_Exercise goal:_
From the settlement extract, give the passage starting at "The exclusion of any" and ending at "breaching the law." again, and substitute "out of all proportion" for "disproportionate".

_Extracted text:_
———

Any distribution that would be less than $20 will not be distributed. If any group member is a Prohibited Person (as defined in the SDS) they will not receive a distribution.
I consider that the proposed SDS is in the interests of group members and fair and reasonable.
The SDS provides for a scheme which should distribute funds to group members within a short period of time. The bulk of the settlement sum is expected to be distributed within 13 weeks. The SDS provides for a further period in which the administrators of the scheme can remedy any errors in the first distribution and make further distributions. Approximately 13 months after the settlement receives approval, the final distribution will be made. This is a reasonable timeline and almost certainly shorter than the timeline for group members to receive a distribution if the proceeding had continued to trial and judgment reserved.
I accept the plaintiffs’ submission as to the procedural considerations underpinning the SDS.[63] The procedures for lodging and assessing claims are straightforward and partially complete as a result of the registration process. The loss assessment methodology is mathematical and mechanical and limits the need for checks and balances.
[63]Plaintiffs’ Submissions in Support of Application for Settlement Approval dated 23 May 2025, [73]–[75].
The exclusion of any distribution less than $20 is appropriate. The work and costs involved to facilitate such a distribution would be disproportionate to the amount distributed. The exclusion of Prohibited Persons is appropriate. A distribution to a Prohibited Person could result in the administrator breaching the law.

———

_Supplied data:_
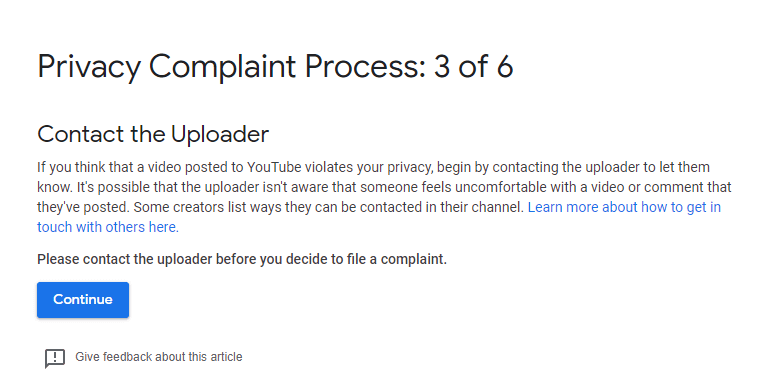Click the feedback speech bubble icon

click(55, 358)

———

_Answer to the exercise:_
The exclusion of any distribution less than $20 is appropriate. The work and costs involved to facilitate such a distribution would be out of all proportion to the amount distributed. The exclusion of Prohibited Persons is appropriate. A distribution to a Prohibited Person could result in the administrator breaching the law.